In this single-centre cohort study, we included antithrombin deficient families in which no SERPINC1 variant had been previously identified. For each family, we included at least one deficient and one non-deficient member. We performed whole genome sequencing and used in-silicio tools to predict effects of novel variants. Variants were classified according to SERPINC1-specific ACMG criteria (v1.1.0). For variants predicted to lead to splicing abnormalities, we isolated RNA from peripheral blood of patients and performed reverse transcriptase PCR and Sanger sequencing. In addition, we introduced the variant in the genome of HepG2 hepatocytes using CRISPR-Cas9 to assess its effect on splicing.

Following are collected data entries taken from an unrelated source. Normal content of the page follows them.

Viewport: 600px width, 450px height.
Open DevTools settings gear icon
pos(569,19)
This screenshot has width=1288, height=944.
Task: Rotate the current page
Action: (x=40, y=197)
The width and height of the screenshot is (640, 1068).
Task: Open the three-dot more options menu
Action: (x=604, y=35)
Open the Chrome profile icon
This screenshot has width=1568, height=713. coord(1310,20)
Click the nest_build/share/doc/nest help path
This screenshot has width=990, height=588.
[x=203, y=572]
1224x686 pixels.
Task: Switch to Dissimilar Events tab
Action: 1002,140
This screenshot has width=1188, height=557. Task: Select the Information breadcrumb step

We included 42 individuals from ten families. In four families comprising 15 individuals, we identified two perfectly cosegregating deep-intronic variants: (NM_000488.4) c.42-209T>G and c.1153+429C>T. Pedigree analysis revealed a common ancestor. With long-read sequencing we confirmed that both variants reside on the same allele. The c.42-209T>G variant is absent in the GnomAD (v4.1.0) and is located in an alternative exon upstream of the 5’UTR of a low expressed alternative transcript. In-silicio prediction tools suggested the introduction of a novel acceptor splice site at c.42-209, resulting in the inclusion of a pseudo-exon and a premature stopcodon due to a frameshift. We confirmed this aberrant splicing prediction by RT-PCR and Sanger sequencing of the resulting PCR products from CRISPR-Cas9 edited HepG2 cells. The variant leads to a reduction of SERPINC1 transcript levels. The c.1153+429C>T variant is prevalent in the GnomAD and is not predicted to have a pathogenic effect, leading to a likely benign classification. For the other six families, further analyses are ongoing.
We report the first pathogenic deep-intronic SERPINC1 variant causing antithrombin deficiency through aberrant splicing and resulting lower SERPINC1 transcript levels. This finding improves our understanding of the genetic aetiology and clinical practice for antithrombin deficiency.